Histoire et mémoires du génocide des Juifs
L’Holocauste (ou Shoah) soit l’annihilation de 6 millions de Juifs d’Europe, est le premier des massacres de masse étudié en tant que tel. Étudier l’histoire et la mémoire de ce génocide nous apprend beaucoup sur la manière dont on a utilisé les mémoires individuelles et collectives pour construire l’Histoire.
I. Qu’est-ce qu’un génocide ?
C’est en 1944, à l’issue de la destruction de 6 millions de Juifs d’Europe, que Raphaël Lemkin, juriste polonais juif témoin de l’Holocauste et dont la famille a été tuée, a inventé et défini le génocide. Pour montrer l’irréductible originalité et l’unicité du massacre de ces millions de Juifs et notamment de Pologne, il a choisi de former un nouveau mot. Le mot génocide est un mélange du mot grec genos signifiant « le peuple » et du suffixe latin -cide qui renvoie au meurtre, à la destruction. Il définit par le terme de génocide une nouveauté radicale, celle de l’élimination physique mais aussi culturelle, identitaire, des populations juives d’Europe.
Inlassablement, il a essayé de faire connaître et reconnaître cette réalité à l’échelle internationale. Ainsi en 1948, l’ONU a accepté de reconnaître les crimes de génocide et de promulguer une convention qui les dénonce et qui les réprime. L’Holocauste est le premier massacre de masse à entrer en tant que génocide dans l’Histoire. Cependant, l’ONU retient une définition plus réductrice que celle de Lemkin. Sa définition ne renvoie qu’à l’annihilation physique des personnes pour des causes culturelles et identitaires, et non pas la destruction de leur culture et de leur identité.
------------
Objectif 1 | Recopiez, dans le texte sur l'histoire du génocide des Juifs, le passage allant de « Histoire et mémoires » jusqu'à « qu’un génocide ? ».
Objectif 2 | Résumez en deux phrases le texte sur l'histoire du génocide des Juifs.
Les lignes de données ne sont pas nécessaires.

Lignes de données |
------------
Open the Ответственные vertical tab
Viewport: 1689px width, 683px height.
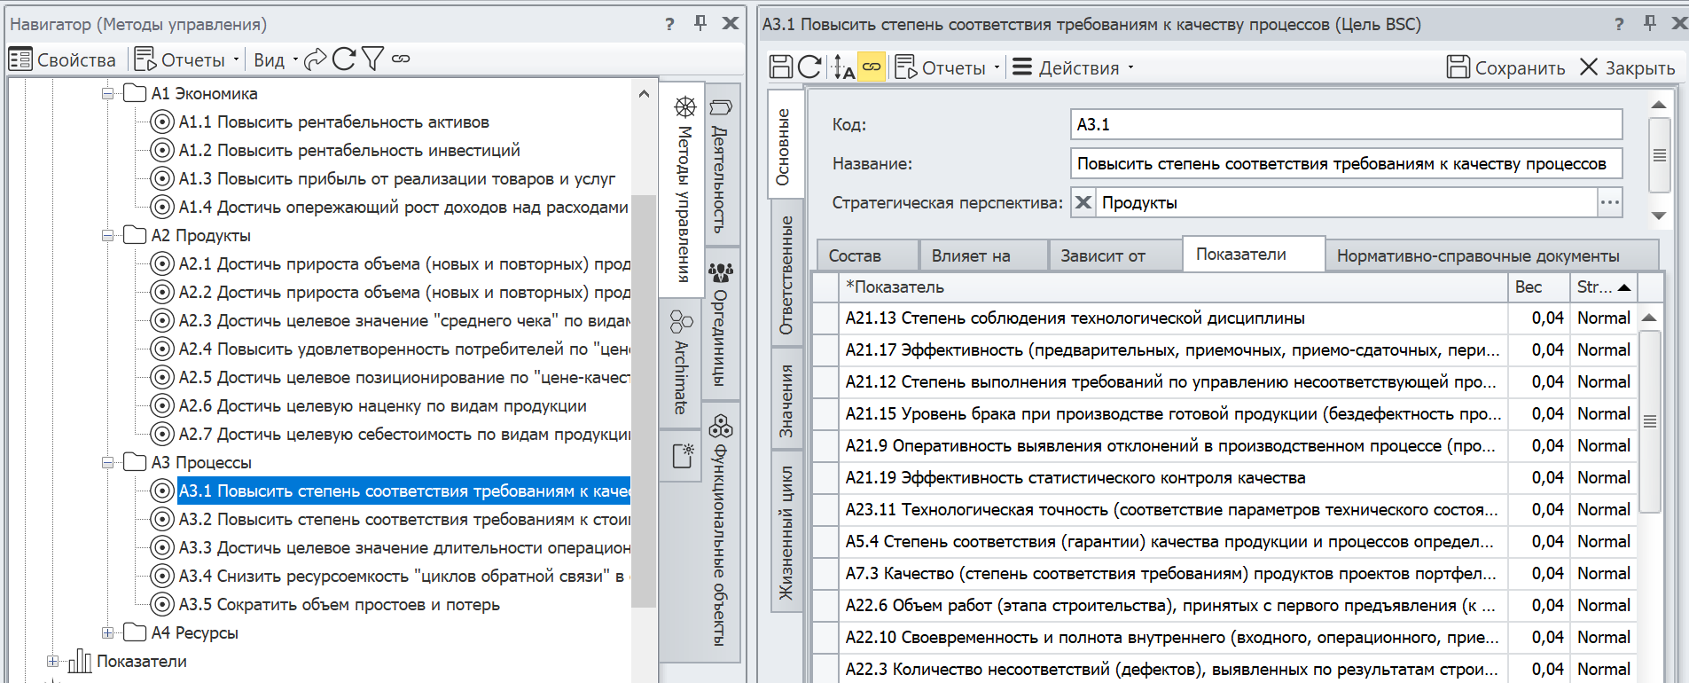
------------
Réponse complète 1 |
Histoire et mémoires du génocide des Juifs
L’Holocauste (ou Shoah) soit l’annihilation de 6 millions de Juifs d’Europe, est le premier des massacres de masse étudié en tant que tel. Étudier l’histoire et la mémoire de ce génocide nous apprend beaucoup sur la manière dont on a utilisé les mémoires individuelles et collectives pour construire l’Histoire.
I. Qu’est-ce qu’un génocide ?

Réponse complète 2 | En 1944, Raphaël Lemkin, juriste polonais juif témoin de l'Holocauste, a inventé le mot « génocide » pour désigner l'élimination physique, mais aussi culturelle et identitaire, des populations juives d'Europe. En 1948, l'ONU a reconnu les crimes de génocide par une convention qui les dénonce et les réprime, mais elle en retient une définition plus réductrice, limitée à l'annihilation physique des personnes.